| WHAT IS BEING ASKED |
Please copy out the entries until you have copied the line that contains "Select the username", beginning with the first line.

[Saved data entries]
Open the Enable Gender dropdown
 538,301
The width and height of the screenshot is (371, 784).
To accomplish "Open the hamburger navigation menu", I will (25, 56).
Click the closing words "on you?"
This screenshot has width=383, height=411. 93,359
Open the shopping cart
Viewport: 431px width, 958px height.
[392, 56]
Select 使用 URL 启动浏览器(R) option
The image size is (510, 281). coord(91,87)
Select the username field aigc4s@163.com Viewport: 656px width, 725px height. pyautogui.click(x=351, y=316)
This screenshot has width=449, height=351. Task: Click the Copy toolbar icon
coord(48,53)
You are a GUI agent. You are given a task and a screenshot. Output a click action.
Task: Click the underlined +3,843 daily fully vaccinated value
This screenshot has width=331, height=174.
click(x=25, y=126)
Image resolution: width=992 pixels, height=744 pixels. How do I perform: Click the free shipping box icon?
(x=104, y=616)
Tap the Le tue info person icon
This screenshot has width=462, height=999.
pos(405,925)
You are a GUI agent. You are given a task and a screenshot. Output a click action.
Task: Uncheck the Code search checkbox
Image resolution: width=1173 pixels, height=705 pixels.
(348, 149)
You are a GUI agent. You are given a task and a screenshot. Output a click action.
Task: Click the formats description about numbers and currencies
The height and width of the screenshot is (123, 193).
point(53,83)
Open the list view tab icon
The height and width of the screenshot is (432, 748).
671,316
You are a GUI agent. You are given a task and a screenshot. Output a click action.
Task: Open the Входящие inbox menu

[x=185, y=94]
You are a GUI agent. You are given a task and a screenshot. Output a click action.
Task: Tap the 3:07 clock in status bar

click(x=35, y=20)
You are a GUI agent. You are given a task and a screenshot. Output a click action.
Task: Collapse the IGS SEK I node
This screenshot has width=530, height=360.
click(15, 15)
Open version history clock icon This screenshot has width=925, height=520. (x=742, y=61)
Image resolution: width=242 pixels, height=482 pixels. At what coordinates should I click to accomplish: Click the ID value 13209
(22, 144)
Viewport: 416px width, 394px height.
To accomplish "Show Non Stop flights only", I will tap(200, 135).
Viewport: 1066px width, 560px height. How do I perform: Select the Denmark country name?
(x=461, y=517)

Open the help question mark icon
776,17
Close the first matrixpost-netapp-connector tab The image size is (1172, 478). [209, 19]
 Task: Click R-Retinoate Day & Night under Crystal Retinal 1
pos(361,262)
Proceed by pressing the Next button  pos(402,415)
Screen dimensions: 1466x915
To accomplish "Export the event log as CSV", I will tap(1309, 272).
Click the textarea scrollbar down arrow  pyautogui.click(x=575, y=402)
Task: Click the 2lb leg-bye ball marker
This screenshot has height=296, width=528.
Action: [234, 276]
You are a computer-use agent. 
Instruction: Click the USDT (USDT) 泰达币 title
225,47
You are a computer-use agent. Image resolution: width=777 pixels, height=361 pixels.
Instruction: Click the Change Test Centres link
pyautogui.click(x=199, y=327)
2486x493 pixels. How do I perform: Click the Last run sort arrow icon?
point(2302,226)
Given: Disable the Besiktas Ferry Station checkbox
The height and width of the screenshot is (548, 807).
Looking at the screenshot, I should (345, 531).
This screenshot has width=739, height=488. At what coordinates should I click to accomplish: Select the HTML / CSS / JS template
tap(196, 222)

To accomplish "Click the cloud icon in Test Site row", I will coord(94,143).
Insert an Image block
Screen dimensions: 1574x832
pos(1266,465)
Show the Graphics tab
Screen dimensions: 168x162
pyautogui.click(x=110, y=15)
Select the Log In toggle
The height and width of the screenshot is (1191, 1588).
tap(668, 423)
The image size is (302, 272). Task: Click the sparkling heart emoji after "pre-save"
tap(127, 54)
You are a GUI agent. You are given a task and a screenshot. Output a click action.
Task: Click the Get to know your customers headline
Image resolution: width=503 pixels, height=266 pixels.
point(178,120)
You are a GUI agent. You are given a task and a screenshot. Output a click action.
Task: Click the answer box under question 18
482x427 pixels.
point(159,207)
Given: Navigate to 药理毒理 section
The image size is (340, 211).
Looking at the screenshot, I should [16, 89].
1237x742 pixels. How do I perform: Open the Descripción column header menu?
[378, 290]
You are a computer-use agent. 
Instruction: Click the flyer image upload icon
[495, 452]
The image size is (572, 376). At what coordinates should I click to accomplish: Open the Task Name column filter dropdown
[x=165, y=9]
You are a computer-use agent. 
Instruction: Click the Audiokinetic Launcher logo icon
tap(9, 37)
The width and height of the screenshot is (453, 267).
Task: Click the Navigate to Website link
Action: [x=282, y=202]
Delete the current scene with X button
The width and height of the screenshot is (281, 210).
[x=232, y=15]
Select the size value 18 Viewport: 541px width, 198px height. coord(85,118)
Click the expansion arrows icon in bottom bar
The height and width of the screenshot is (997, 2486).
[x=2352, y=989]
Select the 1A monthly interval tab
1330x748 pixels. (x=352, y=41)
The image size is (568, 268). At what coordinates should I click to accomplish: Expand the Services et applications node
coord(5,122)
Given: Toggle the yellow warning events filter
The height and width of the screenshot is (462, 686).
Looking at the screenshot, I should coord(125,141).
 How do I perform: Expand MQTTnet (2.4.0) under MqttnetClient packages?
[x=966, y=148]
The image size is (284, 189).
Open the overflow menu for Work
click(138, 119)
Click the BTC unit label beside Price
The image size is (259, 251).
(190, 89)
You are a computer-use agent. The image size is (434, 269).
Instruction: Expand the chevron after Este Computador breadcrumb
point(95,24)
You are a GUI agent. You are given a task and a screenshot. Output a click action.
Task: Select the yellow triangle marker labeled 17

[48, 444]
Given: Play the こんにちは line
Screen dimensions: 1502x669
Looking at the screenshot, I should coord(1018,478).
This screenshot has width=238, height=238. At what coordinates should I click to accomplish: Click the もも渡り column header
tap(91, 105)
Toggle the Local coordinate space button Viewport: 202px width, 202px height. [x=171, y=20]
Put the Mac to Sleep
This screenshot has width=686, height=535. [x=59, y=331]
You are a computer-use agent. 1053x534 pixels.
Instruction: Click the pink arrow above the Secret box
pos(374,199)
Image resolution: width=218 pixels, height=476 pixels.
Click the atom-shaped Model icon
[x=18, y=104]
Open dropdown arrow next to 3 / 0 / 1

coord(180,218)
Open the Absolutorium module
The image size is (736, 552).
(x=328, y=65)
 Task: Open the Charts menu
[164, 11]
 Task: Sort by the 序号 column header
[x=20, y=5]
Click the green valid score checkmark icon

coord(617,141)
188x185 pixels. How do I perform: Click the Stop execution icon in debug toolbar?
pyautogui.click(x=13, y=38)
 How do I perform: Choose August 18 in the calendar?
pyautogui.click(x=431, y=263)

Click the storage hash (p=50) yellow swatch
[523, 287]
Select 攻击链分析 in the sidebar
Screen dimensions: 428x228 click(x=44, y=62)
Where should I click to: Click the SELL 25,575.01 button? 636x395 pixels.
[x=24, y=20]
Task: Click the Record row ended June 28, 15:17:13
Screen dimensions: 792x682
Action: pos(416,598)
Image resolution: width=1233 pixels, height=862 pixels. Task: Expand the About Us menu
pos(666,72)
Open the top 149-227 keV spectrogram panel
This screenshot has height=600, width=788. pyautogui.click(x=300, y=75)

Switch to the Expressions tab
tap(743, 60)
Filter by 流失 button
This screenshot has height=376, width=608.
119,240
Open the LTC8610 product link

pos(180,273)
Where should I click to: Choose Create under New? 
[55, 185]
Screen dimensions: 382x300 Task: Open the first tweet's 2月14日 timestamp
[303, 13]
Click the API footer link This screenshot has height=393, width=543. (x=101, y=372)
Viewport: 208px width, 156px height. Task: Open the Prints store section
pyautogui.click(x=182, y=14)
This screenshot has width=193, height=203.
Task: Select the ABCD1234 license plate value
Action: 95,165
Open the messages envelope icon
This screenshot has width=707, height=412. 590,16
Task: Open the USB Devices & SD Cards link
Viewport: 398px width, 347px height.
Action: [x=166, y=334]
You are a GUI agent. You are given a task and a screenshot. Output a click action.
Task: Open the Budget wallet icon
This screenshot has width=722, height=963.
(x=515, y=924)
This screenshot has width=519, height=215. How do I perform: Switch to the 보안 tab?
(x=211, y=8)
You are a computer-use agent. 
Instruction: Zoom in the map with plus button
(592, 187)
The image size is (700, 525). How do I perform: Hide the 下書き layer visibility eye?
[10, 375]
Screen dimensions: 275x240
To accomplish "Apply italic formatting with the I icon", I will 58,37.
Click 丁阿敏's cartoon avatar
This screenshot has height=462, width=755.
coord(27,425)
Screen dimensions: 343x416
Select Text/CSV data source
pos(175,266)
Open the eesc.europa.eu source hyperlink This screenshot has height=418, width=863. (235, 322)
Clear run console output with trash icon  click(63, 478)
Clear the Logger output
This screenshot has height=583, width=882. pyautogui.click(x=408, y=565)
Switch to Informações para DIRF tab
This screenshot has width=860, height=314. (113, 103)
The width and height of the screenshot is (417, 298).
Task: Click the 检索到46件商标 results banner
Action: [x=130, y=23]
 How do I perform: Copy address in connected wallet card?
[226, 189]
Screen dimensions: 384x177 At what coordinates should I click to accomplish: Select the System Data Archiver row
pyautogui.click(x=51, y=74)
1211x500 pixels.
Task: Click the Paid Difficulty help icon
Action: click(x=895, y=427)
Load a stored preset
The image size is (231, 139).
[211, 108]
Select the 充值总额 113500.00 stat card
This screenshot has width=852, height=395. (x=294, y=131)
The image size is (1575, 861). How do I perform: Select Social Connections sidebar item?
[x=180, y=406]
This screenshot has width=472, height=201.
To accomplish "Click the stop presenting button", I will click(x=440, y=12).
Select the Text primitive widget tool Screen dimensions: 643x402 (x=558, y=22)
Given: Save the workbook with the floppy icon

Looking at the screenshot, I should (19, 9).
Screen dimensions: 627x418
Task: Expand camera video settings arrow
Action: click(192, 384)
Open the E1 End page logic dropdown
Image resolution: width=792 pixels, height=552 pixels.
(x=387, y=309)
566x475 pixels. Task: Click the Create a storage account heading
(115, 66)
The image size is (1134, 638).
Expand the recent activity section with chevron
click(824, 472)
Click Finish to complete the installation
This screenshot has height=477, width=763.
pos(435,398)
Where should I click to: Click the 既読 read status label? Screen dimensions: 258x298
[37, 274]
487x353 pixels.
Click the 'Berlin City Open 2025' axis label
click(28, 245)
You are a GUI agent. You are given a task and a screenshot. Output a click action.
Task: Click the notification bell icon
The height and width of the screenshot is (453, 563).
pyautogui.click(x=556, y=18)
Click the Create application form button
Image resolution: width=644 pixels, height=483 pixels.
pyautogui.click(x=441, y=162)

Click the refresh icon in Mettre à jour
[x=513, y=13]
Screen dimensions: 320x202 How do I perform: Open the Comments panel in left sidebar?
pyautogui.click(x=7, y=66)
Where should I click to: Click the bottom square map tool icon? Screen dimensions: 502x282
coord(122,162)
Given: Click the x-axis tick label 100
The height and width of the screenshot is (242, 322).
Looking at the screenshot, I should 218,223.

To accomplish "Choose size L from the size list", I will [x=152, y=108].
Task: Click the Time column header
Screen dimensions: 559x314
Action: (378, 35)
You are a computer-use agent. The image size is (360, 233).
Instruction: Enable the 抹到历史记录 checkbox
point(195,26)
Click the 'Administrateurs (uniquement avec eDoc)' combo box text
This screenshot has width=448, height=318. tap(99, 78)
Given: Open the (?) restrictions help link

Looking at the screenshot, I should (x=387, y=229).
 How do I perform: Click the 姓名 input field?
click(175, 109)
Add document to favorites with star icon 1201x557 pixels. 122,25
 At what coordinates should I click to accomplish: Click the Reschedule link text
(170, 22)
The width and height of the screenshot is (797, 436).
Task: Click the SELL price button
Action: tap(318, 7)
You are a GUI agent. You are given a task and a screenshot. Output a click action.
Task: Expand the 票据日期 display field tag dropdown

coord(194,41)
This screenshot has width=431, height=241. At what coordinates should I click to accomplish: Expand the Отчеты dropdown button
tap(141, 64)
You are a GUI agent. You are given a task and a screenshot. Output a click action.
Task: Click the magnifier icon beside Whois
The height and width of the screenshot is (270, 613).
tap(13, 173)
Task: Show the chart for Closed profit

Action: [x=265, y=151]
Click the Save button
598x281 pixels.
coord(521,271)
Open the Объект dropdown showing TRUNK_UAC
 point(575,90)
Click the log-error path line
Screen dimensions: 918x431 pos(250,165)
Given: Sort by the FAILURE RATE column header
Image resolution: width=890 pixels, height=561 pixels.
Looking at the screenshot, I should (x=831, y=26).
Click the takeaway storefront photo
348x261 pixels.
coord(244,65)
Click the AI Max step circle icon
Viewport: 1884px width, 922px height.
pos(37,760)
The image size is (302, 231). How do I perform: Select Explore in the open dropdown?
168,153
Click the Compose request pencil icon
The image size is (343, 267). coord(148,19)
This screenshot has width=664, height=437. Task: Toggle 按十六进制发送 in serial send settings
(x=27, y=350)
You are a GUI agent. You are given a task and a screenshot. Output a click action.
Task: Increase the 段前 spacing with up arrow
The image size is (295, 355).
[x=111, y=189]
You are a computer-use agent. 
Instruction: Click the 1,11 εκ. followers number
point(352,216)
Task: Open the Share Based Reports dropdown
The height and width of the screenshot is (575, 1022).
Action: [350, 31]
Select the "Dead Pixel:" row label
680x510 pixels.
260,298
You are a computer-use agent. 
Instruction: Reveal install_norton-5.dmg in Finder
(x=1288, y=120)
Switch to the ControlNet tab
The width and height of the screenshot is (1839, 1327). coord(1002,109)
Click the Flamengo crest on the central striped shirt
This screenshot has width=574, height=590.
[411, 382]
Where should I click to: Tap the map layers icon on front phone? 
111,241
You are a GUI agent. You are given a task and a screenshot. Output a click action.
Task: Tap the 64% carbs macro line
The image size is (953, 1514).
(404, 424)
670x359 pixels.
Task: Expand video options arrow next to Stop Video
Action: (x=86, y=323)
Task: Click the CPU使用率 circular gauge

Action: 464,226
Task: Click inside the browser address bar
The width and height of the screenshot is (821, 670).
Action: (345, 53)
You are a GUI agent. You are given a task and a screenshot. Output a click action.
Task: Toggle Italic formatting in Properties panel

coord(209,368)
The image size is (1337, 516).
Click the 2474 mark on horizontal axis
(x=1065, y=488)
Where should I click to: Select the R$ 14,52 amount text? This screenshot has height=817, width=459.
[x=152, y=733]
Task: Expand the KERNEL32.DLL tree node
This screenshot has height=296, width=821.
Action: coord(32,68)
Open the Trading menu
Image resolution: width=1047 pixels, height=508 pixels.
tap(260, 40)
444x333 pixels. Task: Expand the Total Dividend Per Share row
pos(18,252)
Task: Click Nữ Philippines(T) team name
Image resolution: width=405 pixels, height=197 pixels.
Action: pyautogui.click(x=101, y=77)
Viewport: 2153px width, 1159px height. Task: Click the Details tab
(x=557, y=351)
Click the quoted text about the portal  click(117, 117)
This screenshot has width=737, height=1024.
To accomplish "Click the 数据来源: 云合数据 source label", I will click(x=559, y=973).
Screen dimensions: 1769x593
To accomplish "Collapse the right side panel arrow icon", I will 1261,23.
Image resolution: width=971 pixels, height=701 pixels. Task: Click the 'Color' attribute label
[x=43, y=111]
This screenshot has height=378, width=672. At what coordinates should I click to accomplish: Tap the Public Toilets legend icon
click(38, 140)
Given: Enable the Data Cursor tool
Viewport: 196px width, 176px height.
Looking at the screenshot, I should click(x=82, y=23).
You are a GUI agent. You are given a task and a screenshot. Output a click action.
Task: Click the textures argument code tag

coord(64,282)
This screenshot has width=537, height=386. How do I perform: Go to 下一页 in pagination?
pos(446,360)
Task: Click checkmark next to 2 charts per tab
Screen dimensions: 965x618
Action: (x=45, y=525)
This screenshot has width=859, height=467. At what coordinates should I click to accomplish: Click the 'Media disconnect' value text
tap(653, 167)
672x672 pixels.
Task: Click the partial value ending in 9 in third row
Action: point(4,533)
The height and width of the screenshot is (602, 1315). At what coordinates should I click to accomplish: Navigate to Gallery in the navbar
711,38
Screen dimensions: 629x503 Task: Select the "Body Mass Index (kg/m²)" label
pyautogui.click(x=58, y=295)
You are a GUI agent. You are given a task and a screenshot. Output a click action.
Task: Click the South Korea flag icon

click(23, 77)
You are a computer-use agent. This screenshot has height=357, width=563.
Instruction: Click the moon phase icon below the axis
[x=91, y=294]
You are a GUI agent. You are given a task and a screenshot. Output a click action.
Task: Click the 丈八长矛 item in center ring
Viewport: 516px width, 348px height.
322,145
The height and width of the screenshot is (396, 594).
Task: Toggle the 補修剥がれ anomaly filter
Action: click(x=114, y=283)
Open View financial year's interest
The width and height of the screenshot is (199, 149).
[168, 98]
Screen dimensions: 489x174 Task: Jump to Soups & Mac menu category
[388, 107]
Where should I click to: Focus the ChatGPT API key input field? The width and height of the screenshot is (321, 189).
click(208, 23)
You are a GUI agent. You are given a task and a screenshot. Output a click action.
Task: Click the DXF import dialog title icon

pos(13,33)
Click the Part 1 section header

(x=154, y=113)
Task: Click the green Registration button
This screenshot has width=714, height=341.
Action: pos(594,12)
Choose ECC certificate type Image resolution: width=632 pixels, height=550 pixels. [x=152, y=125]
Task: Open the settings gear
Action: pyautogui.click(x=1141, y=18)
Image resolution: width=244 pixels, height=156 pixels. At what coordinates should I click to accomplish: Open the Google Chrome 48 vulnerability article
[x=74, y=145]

| RESULT FOR THIS EXERCISE |
Open the Enable Gender dropdown
 538,301
The width and height of the screenshot is (371, 784).
To accomplish "Open the hamburger navigation menu", I will (25, 56).
Click the closing words "on you?"
This screenshot has width=383, height=411. 93,359
Open the shopping cart
Viewport: 431px width, 958px height.
[392, 56]
Select 使用 URL 启动浏览器(R) option
The image size is (510, 281). coord(91,87)
Select the username field aigc4s@163.com Viewport: 656px width, 725px height. pyautogui.click(x=351, y=316)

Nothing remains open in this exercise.